Mary Hyacinthe Petronel White (4 October 1900 – 1 June 1984) was an Australian women's rights campaigner, the first woman elected to the Brisbane City Council and first woman alderman in a capital city of Australia.

== Early life ==
Born in Townsville, Queensland on 4 October 1900, White was the eldest child of architect Thomas Clive Groom (d. 1953) and Mary Jane Groom (née Brown). She had three younger brothers, Pierre Louis (b.1902), Clive Roland (b.1903) and Hugh Foster (b.1906).

== Career ==
White was the first woman elected to Brisbane City Council in 1949 representing Hamilton Ward for the Citizens' Municipal Organisation (CMO). Her candidature received support from the then Lord Mayor of Brisbane, John Beals Chandler, a fellow CMO member. When elected, she was also the first woman alderman in a capital city of Australia. A year into her first term she called for more women to become involved in aldermanic work, saying: "For women's influence on the council to be effective, more than one woman is needed".

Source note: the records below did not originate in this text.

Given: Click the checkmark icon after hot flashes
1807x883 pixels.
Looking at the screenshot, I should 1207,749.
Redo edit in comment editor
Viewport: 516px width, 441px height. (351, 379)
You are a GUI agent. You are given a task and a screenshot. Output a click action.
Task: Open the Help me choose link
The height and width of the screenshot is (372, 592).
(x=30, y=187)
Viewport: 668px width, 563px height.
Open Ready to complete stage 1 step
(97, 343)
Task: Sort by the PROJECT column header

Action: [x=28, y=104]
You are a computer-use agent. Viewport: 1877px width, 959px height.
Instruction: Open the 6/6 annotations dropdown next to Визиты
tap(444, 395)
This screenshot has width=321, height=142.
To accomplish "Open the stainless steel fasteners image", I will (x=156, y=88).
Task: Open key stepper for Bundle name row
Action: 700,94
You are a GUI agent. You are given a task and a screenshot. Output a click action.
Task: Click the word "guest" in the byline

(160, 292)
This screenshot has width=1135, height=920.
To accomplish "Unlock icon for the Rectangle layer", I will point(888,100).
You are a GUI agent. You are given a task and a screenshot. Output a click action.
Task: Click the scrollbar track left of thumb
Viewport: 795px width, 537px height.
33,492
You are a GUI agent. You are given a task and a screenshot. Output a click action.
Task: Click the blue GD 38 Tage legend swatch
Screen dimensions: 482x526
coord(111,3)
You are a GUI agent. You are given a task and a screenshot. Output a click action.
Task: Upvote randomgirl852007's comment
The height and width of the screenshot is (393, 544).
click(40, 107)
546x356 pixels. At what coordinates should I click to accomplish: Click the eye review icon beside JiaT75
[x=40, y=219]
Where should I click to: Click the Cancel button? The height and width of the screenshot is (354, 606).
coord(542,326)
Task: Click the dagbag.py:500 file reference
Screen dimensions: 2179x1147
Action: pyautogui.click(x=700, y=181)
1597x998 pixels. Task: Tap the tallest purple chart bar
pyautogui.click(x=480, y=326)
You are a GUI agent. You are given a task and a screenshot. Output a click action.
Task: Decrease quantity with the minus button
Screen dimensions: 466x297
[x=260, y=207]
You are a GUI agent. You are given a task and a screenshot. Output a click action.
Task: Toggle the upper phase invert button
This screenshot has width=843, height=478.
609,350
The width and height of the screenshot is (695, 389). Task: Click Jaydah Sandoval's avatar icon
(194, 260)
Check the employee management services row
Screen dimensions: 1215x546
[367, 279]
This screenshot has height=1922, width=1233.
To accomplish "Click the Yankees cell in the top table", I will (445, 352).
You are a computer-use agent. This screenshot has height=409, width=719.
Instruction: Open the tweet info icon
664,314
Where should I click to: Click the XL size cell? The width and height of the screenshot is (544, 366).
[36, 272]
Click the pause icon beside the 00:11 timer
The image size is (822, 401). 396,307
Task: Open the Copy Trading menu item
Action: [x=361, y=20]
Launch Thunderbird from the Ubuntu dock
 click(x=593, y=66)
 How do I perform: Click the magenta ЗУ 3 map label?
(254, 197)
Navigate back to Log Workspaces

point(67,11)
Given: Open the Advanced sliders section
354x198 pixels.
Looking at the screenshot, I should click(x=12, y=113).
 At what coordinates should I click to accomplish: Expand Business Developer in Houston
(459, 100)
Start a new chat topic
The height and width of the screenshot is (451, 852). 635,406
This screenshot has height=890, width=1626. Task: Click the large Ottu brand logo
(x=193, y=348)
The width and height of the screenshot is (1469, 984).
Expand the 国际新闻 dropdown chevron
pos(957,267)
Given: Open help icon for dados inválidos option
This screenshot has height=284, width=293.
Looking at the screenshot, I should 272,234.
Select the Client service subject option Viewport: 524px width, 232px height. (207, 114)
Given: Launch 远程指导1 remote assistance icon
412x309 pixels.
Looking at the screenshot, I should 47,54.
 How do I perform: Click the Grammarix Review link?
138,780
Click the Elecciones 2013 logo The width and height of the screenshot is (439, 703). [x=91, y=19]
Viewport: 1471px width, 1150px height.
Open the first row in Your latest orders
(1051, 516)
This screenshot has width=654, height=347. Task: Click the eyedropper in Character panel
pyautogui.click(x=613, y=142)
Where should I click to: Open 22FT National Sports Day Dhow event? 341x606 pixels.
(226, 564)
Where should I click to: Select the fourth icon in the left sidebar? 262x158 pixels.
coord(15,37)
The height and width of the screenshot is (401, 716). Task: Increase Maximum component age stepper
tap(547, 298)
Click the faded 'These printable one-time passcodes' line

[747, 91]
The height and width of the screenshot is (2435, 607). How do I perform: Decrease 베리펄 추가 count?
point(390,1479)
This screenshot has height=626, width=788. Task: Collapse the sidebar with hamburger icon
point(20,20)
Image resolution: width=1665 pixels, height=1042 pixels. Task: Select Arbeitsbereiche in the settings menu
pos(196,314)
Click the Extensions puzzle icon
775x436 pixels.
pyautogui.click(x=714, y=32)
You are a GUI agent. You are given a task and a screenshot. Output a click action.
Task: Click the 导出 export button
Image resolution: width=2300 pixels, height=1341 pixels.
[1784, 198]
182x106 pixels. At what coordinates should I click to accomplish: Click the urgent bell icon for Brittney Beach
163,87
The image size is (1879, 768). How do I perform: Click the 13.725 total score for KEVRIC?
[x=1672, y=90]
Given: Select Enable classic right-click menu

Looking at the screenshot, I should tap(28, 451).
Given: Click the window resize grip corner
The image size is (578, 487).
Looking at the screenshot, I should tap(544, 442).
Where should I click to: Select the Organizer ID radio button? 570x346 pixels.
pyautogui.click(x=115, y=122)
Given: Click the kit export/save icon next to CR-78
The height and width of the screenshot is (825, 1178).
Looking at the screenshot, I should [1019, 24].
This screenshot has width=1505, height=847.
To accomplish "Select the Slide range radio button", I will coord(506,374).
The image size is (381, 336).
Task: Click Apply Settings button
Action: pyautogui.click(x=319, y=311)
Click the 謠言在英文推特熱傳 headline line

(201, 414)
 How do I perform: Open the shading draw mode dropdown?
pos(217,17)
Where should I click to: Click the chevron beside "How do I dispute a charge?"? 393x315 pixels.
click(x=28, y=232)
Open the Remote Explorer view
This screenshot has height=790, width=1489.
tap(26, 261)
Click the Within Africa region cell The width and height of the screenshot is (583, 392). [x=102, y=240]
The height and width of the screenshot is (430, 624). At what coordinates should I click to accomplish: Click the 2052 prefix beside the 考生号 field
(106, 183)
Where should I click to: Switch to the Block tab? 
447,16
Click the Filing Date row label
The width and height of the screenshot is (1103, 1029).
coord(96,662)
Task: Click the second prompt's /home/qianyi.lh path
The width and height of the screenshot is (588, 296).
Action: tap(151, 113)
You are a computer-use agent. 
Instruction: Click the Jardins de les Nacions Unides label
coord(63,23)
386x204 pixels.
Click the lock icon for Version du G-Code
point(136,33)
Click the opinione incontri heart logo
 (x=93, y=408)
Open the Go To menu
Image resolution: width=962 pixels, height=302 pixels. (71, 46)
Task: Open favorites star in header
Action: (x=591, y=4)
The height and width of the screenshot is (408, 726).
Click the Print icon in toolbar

In 1950, she campaigned to raise £20,000 for a swimming pool to be built in Hamilton Ward.

When the Sunday Mail launched the Watch-the-Pennies League under the leadership of Lady Cilento, Jean Cooper, and Betty Paterson, White gave the first demonstration of a money-saving device, an attachment for machine darning.

In 1952, White raised the concerns of women faced with financial hardship  on the death of the family breadwinner while probate was determined and ownership of household furniture called into question.

White was appointed an Officer of the British Empire (OBE) in the 1967 Queen's Birthday Honours for her service to the community and local government.